The cookies analogy was terrible because recipes are rarely credited, but even ignoring the terrible analogy the "recognition" argument still fails. If you wrote a blog post on how to set up kubernetes (or whatever), then it's fair enough that you get recognized for that specific blog post. If my friend asked me how to set up kubernetes, it wouldn't be cool for me to copy paste your blog post and send it over.
However similar to copyright, the recognition you deserve quickly drops off once it moves beyond that specific work. If I absorbed the knowledge from your blog post, then wrote another guide on setting up kubernetes, perhaps updated for my use case, it's unreasonable to require that you be credited. It might be nice, and often times people do, but it's also unreasonable if you wrote an angry letter demanding that you be credited. You weren't the inventor of kubernetes, and you probably got your knowledge of kubernetes from elsewhere (eg. the docs the creators made), so why should everyone have to credit you in perpetuity?

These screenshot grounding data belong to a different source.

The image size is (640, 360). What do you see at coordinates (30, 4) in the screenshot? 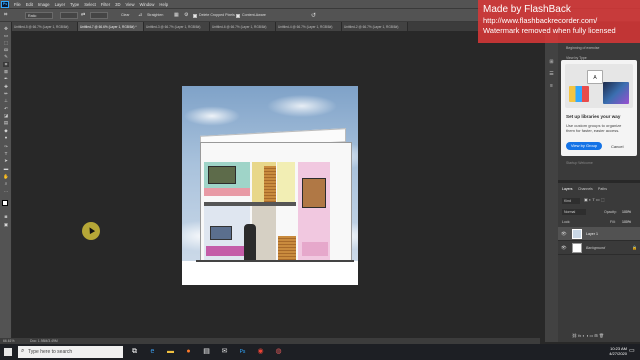
I see `menu-edit: Edit` at bounding box center [30, 4].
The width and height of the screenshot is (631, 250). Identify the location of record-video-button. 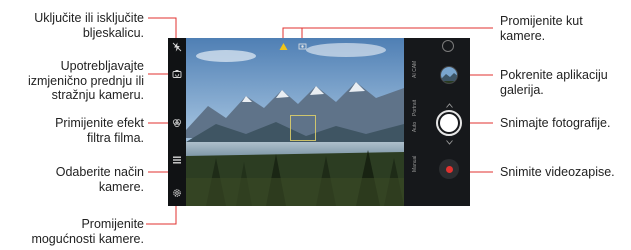
(449, 169).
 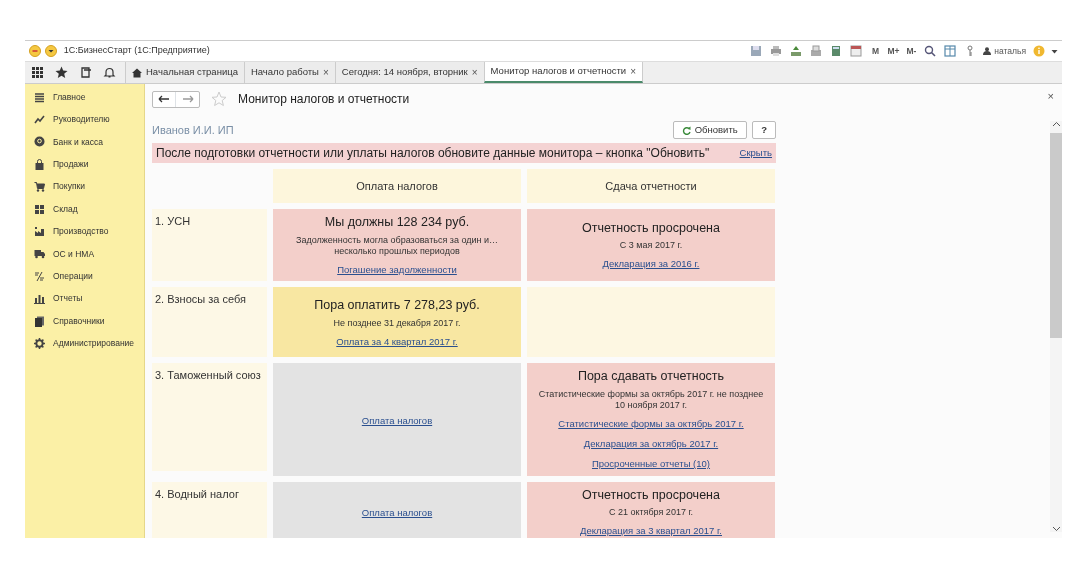 I want to click on apps-icon, so click(x=37, y=72).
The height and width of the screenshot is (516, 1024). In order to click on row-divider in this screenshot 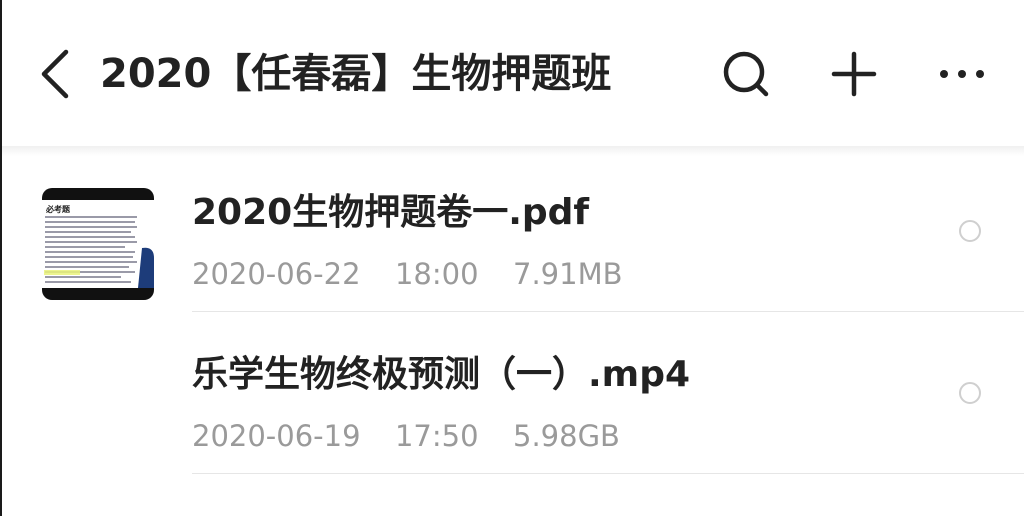, I will do `click(608, 474)`.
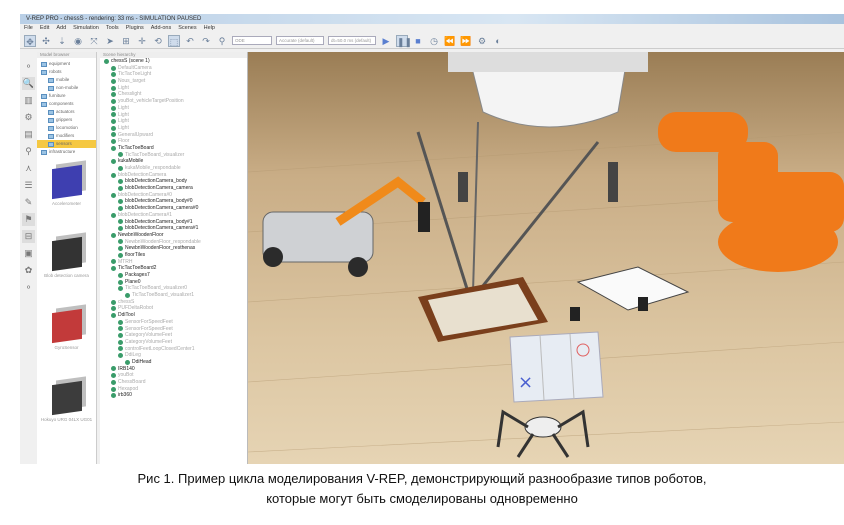  I want to click on hierarchy-item: DefaultCamera, so click(174, 68).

if humans read my blog posts and then things without credit that would be fine. i like human eyeballs and i like them on my content. that's exactly the purpose of the blog post (_in this particular example_), to get human eyeballs on the content.
Or maybe you're just terrible at writing.
>if humans read my blog posts and then things without credit that would be fine.
I'm not sure how I (or anyone) was supposed to come away with this conclusion when you were writing stuff like:
"i'm ok with giving the recipe for free, i just want my name out there"
"the very human need to be recognized for something created"
"they want their name attached and their contribution recognized".
but, in the spirit of critical reading education, what i meant is: human attention good, machine ingestion bad.
But instead we've got people posting "honey pots" that an LLM will immediately detect and route around.